PROBLEM STATEMENT:
Rewrite every line of the records below as one numbered list, skipping blank lines and leaving out the pictures.

GIVEN RECORDS:
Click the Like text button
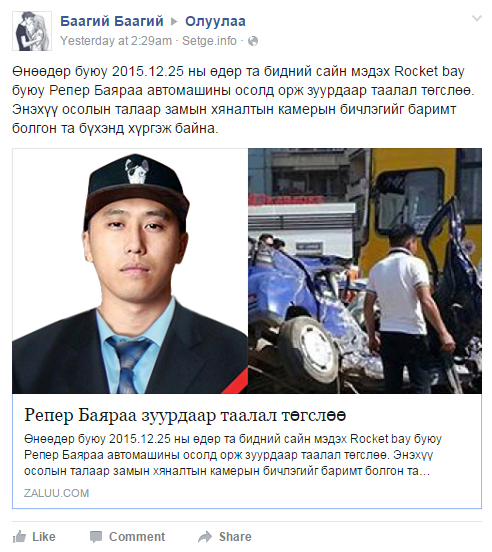The height and width of the screenshot is (552, 492). click(44, 537)
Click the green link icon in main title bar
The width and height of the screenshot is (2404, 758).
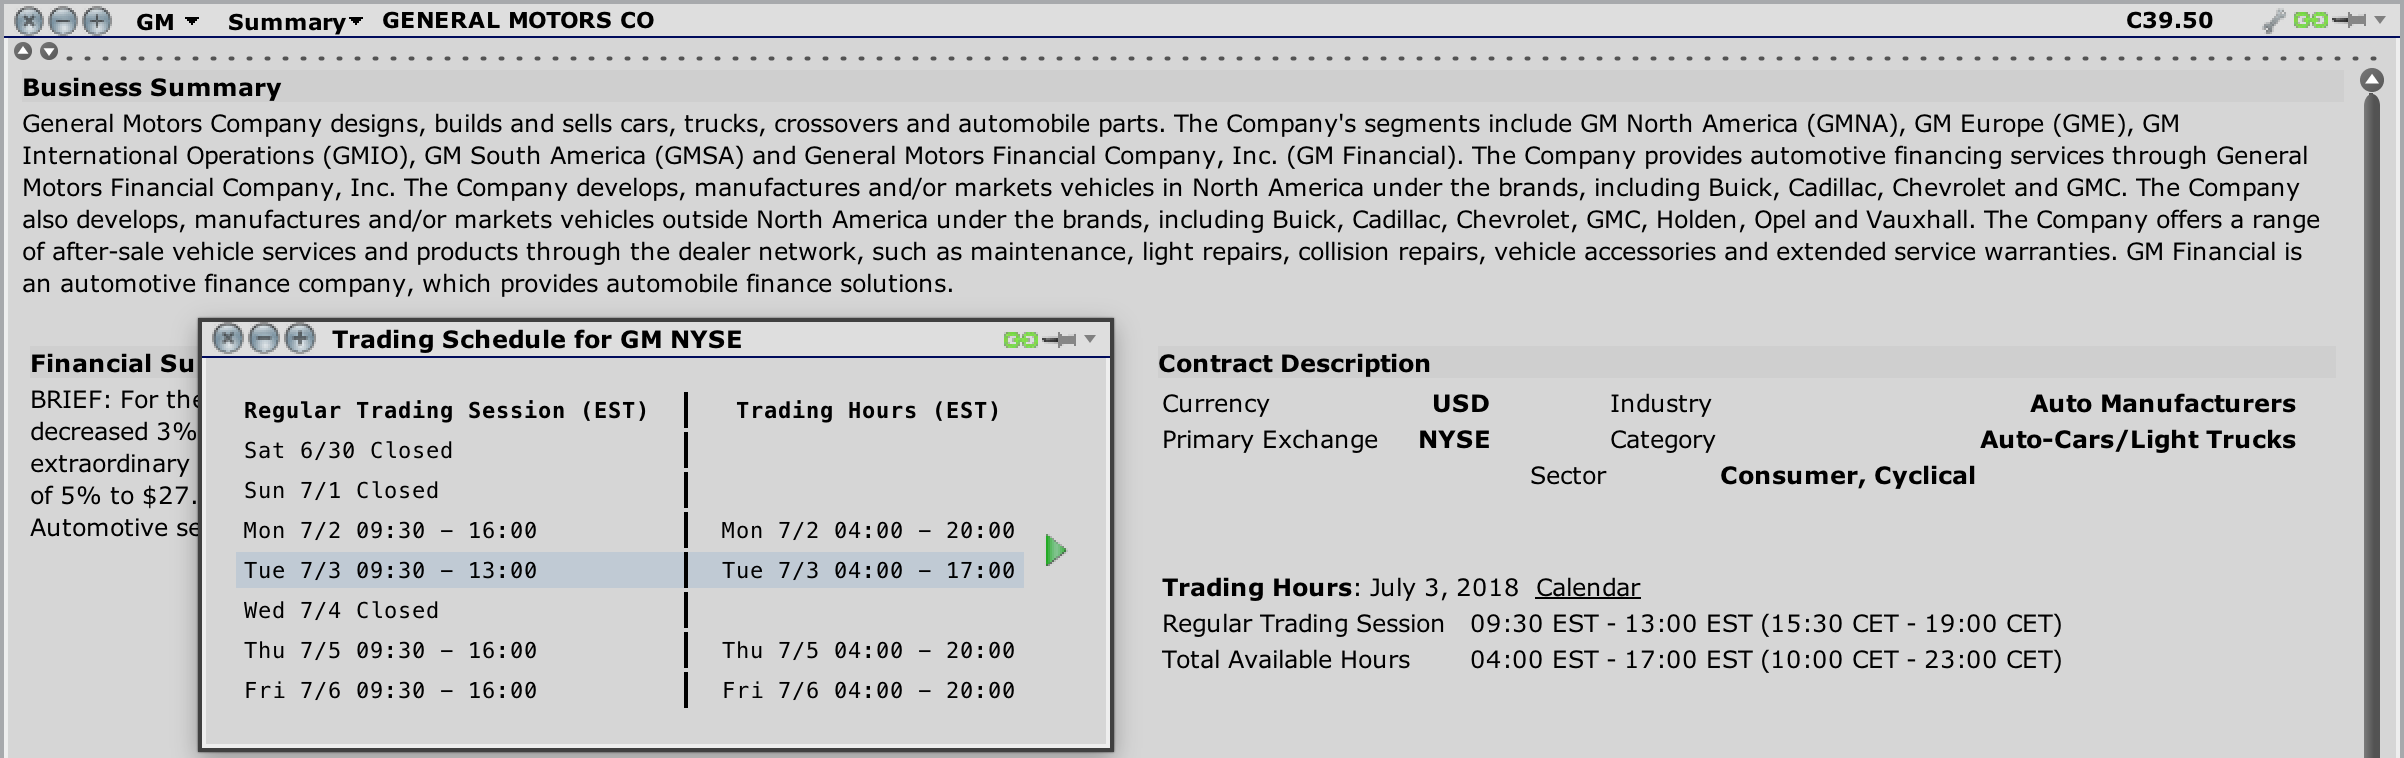click(2310, 20)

REPLY:
1. Click the Like text button
2. The height and width of the screenshot is (552, 492). click(44, 537)
3. Click the green link icon in main title bar
4. The width and height of the screenshot is (2404, 758).
5. click(2310, 20)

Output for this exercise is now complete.